Though he had not given me his own name, there was something compelling about his request. “I am Nerdanel, daughter of Urundil, servant of Aulë,” I stated with some pride. Surely he would have heard of my father, thought I!
“I know of Urundil, and of his skill!” he drew most close to me, but still did he seem to be looking at me with more intensity than could be considered appropriate. “And of you also, Lady, have I heard!”
I felt colour rushing to my cheeks, as it was apt to do when I felt strong emotion, and at that he laughed. Not a mocking sound, but one of amusement at the further discovery my feelings could not be easily concealed.
“Will you walk with me for a while, Nerdanel, daughter of Urundil?” he asked, making a slight bow of acknowledgement to me, then gesturing to the foothills of the Pelóri. “I am heading north!”
I could not have refused him, though it took me back upon my earlier travels! So unlike anyone I had previously met, was he, and so taken by his presence was I, that I was even unaware of Laurelin coming into full bloom. Only later did I realise I must have appeared to him as a rare sight indeed, as one with hair of flame upon that hillside.
And so we walked together, and spoke of many things. Of Aulë, and of crafting in stone, and at my mention of this did he look amused again. Such interests were unusual in a nís! We spoke of exploring the land, and of places we had seen, of Valmar, and the city of Tirion, with its halls, and high towers, and terraced gardens.
“Much time do I spend in the halls of Aulë, and I prefer to remain there or in the dwellings of the Aulenduri at this time, my Lord!” I had informed him, as our conversation developed. “I think I should find Tirion too crowded, too full of folk, for my present liking! My heart is most truly in the hills, and in the desire of knowledge and in the service of Aulë. All these things do I already enjoy!”
“You have never been to Tirion then!” he stated, with some surprise that I was so inexperienced of the life he knew. “You, who say that you desire knowledge, have you never wanted to visit the Hall of the Loremasters, nor the Great Library that now stands but a short distance from the house of King Finwë? Many works has Rúmil completed, and there are others who work upon the lore of linguistics, and upon the history of the Noldor and our discoveries and observations of the land, and the skies and the seas, and the creatures that inhabit each!”

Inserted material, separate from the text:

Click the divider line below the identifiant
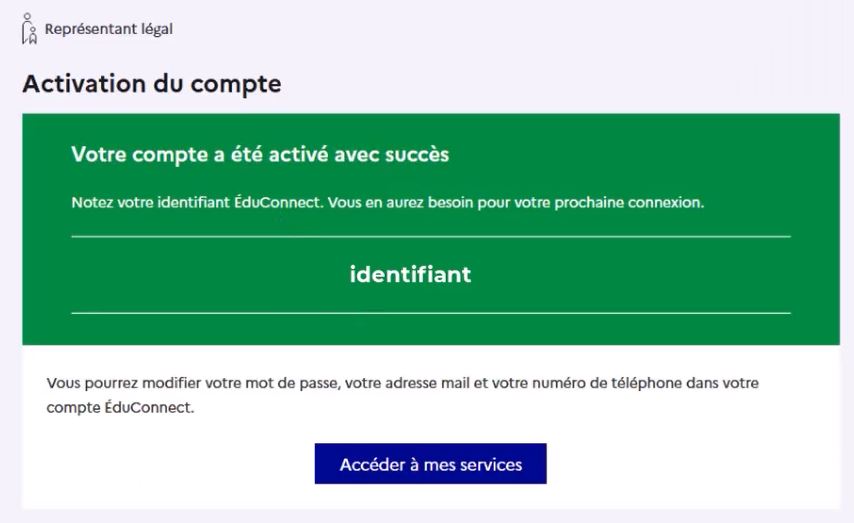 pos(430,313)
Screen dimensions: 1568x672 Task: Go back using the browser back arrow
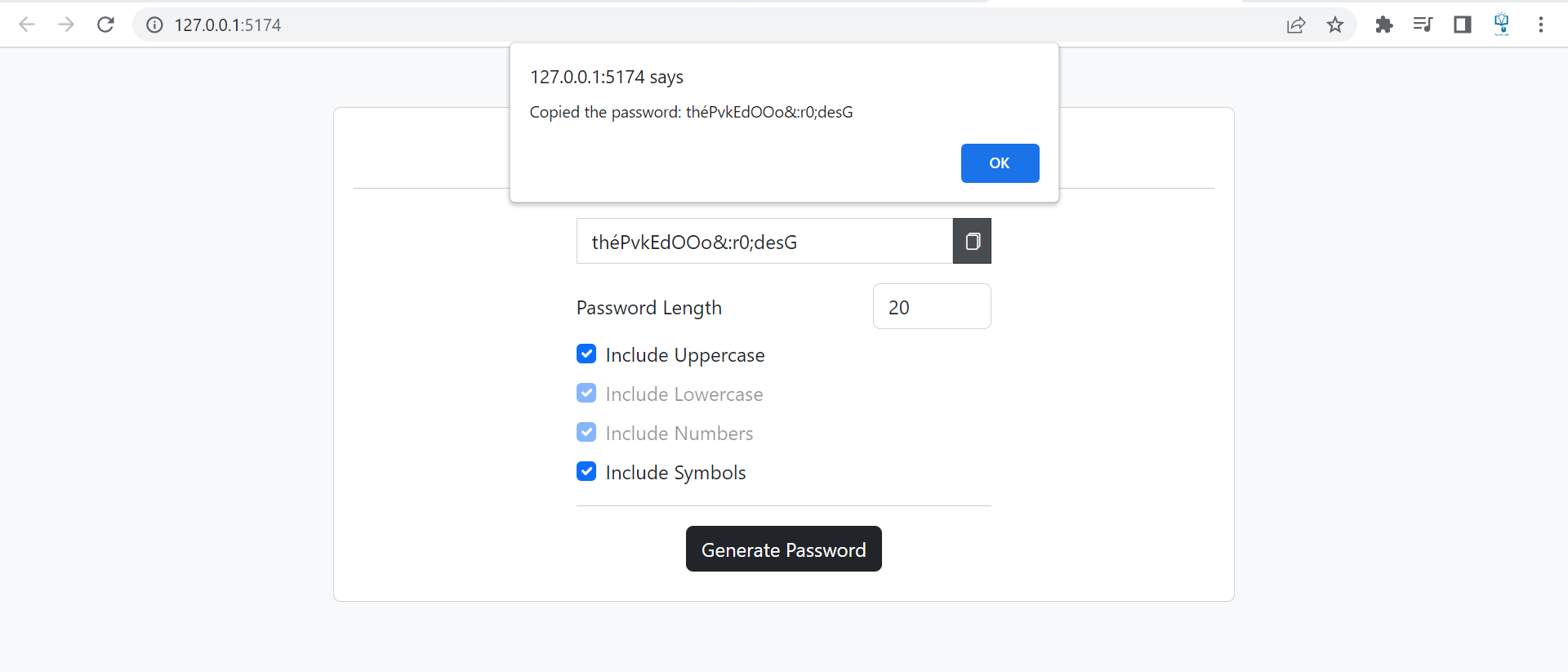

I blushed again, to my annoyance, but he was not unkind, and acted as if all were normal to him. “I should like to visit them, indeed! But my part — my future, I think –lies in crafting. I work well with stone and with metal, and also I have some small skill with gems, my father says! Who is to say that I may not serve King Finwë, and the folk of Tirion, further in those matters? I made a sculpture for the Queen herself, a while ago. A likeness of her! She had asked me to make her a gift, before — before she –“
“Before she died.” He finished with rather more solemnity than he had previously shown, and the humour vanished from his expression. Many folk spoke in muted tones of the death of Míriel, for none truly understood it! “I have seen your work for her, and know that Queen Míriel was well pleased with it. So pleased that she gave it to her son, before she lay down in the gardens of Lórien to seek her rest.” His tone was one of someone who had long pondered that mystery, and, most likely, pondered it still. Many moments passed before I felt able to respond and break in upon his thoughts.
“I am pleased it brought her joy, my Lord!” I had lowered my head without further thought, so as to match his bearing. “She was a noble lady indeed, a friend of my mother’s from their youth, and I would have done all that I could to be of assistance to her!”
Now I reflected also, and believed I knew who he was! A friend of the Prince, surely! Perhaps even the Lord Ecthelion, of whose eloquence and prowess I had heard, for how else could he know of such matters of the court? I did not know the ways of the people of Tirion to any extent, nor had I, until then, overly wished to. There was time enough for all things, I had believed, and in due course I had intended to travel to the city. But my companion’s words lit a fire in me, an eagerness to know more of his world.
I told my parents of that meeting upon my eventual return home. They knew, of course, from my tone of voice and manner that I liked well the one I had met.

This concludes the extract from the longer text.